One commonly proposed solution to spatial correlation is to use Conley standard errors. However, similar to cluster robust standard errors, these perform well only when there is a reasonable number of independent clusters (typically at least 30). In the bottom panel of our second figure, we compare Conley standard errors, using a radius of allowed spatial dependence ranging from 0km to 6000km, to the randomization inference standard errors. Although Conley standard errors (with a degrees-of-freedom correction) perform much better than cluster robust, they are biased downward by at least 20% at all radii. The likely source of this bias is that the effective number of independent clusters falls below 30, a common threshold used for having too few clusters, for radii above 1000km. While these specific results do not necessarily generalize beyond cross country studies (or to different right-hand side variables), the broad intuition holds whenever your left-hand side and right-hand side are both strongly spatially correlated.

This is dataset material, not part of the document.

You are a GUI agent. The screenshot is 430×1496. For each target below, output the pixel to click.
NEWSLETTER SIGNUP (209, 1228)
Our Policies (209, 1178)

- Inference with natural experiments is hard! Unlike traditional experiments, the right hand side may not be explicitly randomized across units, and robust standard errors may perform poorly when the effective number of clusters is very small (although effective corrections do exist for cluster robust standard errors with few clusters).
- It may not always be obvious that there is a small number of clusters! To get inference right, it’s important to be explicit about where the variation in your right hand side is, i.e., what is the assignment mechanism (discussed here). Although clustering at the correct level or using the correct radius for Conley errors can correct for these problems, it is typically ideal to simulate the assignment mechanism for randomization inference.
- In this case, we are asserting the source of variation in absolute latitude comes from the location of the poles. To give another example, for rainfall (a popular source of shocks), it comes from variation in year-to-year weather realizations; recent work has therefore proposed permuting historical weather realizations across years to conduct randomization inference for estimating the impacts of weather shocks.
- When it’s not possible to fully simulate the assignment mechanism, placebo checks can be helpful as well. For example, work studying infrastructure has showed that unrealized construction plans do not have significant (economically or statistically) impacts on outcomes; this can be a useful validation of the procedures used for both estimation and calculating standard errors.